| WRITTEN REQUEST |
Can you repeat the Ampere stall thread between "See here. stall_selected" and "every 2 clocks.", inclusive, swapping "pipeline" for "execution unit" each time it appears?

— START OF READING PASSAGE —

Does the STG.E instruction on Ampere occupy two clock cycles of the FMAHeavy pipeline?

When analyzing the warp state sampling data from Nsight Compute, two issues have left me puzzled. Below is the sequence of SASS instructions along with their corresponding sampling data (Ampere architecture, one warp per SMSP, sampling interval of 32 clock cycles):


From instruction 20 onwards begins the start of a for loop body.
The first question: Why half of the sampling data is wait_stall and the other half is selected for the instruction at line 22?
The mov instruction at line 21 incurs a significant amount of longscore board stall because register R5 is used as input for the STG.E instruction at the end of the loop body.

From the sampling data of instruction 21, the proportion of the selected state (4.06% ) indicates an average issuance of 25 clock cycles for this instruction. Despite the input dependency of instruction IADD3 at line 22 on the output of IADD3 at line 20, why is there still a need to wait for one clock cycle (evident from the sampling data of instruction 22, where the selected state accounts for 49.37%) after such a large number of clock cycles have passed?

The second question: The IMAD.WIDE instruction at line 30 also experiences a wait_stall. Is this due to the preceding STG.E instruction occupying the FMAHeavy pipeline?

I acknowledge this query might seem unusual, but I can’t think of another explanation for why the IMAD.WIDE instruction at line 30 would experience a wait_stall. Before this instruction, the last IMAD.WIDE instruction was at line 27. On the Ampere architecture, if two IMAD.WIDE instructions are independent of each other, the second instruction can be issued after an interval of 4 clock cycles. When the IMAD.WIDE instruction at line 27 is issued, from the sampling data at line 28 (where the selected state accounts for 26.18% and dispatched stall for 73.82%), it takes 4 clock cycles to issue the subsequent IADD3 instruction. This should leave the FMAHeavy pipeline idle and ready to accept the next instruction. However, the IMAD.WIDE at line 30 still requires 2 clock cycles to issue, with its state being half wait and half selected. The only explanation might be that the STG.E instruction at line 29 also needs the use of the FMAHeavy pipeline (for instance, the addresses in the input registers are not yet the actual memory addresses but are in the address space corresponding to the current CUDA context, requiring multiplication to convert to actual physical addresses). Moreover, the throughput of the computation executed in the FMAheavy pipeline is one instruction every 2 clock cycles (like multiplying two 32-bit integers to get another 32-bit integer). This could explain why all the sampling results for instruction 29 are selected and why the subsequent IMAD.WIDE instruction requires an additional clock cycle.

I’m uncertain if there are any flaws in my analysis. If there are, please point them out.

See here. stall_selected means the instruction was selected (its not actually a stall). stall_wait is an intentional act by the machine that acknowledges that a pipeline is not available. The approximate equal weighting of those two suggests that there may be a pipeline that can only accept a new instruction every 2 clocks.

— END OF READING PASSAGE —
— START OF SOURCE EXCERPT —

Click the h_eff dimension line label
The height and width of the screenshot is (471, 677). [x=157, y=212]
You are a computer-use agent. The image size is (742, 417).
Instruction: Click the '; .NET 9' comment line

— END OF SOURCE EXCERPT —

| TASK RESPONSE |
See here. stall_selected means the instruction was selected (its not actually a stall). stall_wait is an intentional act by the machine that acknowledges that a execution unit is not available. The approximate equal weighting of those two suggests that there may be a execution unit that can only accept a new instruction every 2 clocks.